Task description:
Rewrite the items from the start through the line containing "height=1364 pixels. coord(160,34)", putting "reserved word" wherever "keyword" appears and leaving everything else the same.
— START OF Data shown —
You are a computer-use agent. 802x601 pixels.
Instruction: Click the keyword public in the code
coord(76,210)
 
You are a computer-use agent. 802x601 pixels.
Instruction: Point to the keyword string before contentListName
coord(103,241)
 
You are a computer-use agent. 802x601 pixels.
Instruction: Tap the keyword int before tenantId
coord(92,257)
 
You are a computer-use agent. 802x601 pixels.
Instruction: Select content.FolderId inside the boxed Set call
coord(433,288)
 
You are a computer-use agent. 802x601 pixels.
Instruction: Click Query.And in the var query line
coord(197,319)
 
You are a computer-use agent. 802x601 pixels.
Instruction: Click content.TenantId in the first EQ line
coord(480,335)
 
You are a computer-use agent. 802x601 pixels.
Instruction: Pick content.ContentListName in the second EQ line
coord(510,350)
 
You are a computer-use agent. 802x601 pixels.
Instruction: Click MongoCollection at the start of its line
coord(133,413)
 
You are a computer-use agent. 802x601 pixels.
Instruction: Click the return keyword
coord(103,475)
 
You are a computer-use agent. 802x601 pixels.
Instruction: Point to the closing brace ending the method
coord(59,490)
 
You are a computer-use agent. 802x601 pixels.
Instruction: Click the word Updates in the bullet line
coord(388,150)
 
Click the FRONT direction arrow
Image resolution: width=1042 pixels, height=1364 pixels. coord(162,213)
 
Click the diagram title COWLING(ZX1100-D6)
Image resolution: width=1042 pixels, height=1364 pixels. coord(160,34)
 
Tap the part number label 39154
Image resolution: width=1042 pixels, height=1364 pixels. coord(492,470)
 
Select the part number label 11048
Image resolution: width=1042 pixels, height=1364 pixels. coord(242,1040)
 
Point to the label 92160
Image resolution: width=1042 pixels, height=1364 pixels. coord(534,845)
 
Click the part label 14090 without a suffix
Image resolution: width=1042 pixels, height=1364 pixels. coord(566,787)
— END OF Data shown —
Response:
You are a computer-use agent. 802x601 pixels.
Instruction: Click the reserved word public in the code
coord(76,210)
 
You are a computer-use agent. 802x601 pixels.
Instruction: Point to the reserved word string before contentListName
coord(103,241)
 
You are a computer-use agent. 802x601 pixels.
Instruction: Tap the reserved word int before tenantId
coord(92,257)
 
You are a computer-use agent. 802x601 pixels.
Instruction: Select content.FolderId inside the boxed Set call
coord(433,288)
 
You are a computer-use agent. 802x601 pixels.
Instruction: Click Query.And in the var query line
coord(197,319)
 
You are a computer-use agent. 802x601 pixels.
Instruction: Click content.TenantId in the first EQ line
coord(480,335)
 
You are a computer-use agent. 802x601 pixels.
Instruction: Pick content.ContentListName in the second EQ line
coord(510,350)
 
You are a computer-use agent. 802x601 pixels.
Instruction: Click MongoCollection at the start of its line
coord(133,413)
 
You are a computer-use agent. 802x601 pixels.
Instruction: Click the return reserved word
coord(103,475)
 
You are a computer-use agent. 802x601 pixels.
Instruction: Point to the closing brace ending the method
coord(59,490)
 
You are a computer-use agent. 802x601 pixels.
Instruction: Click the word Updates in the bullet line
coord(388,150)
 
Click the FRONT direction arrow
Image resolution: width=1042 pixels, height=1364 pixels. coord(162,213)
 
Click the diagram title COWLING(ZX1100-D6)
Image resolution: width=1042 pixels, height=1364 pixels. coord(160,34)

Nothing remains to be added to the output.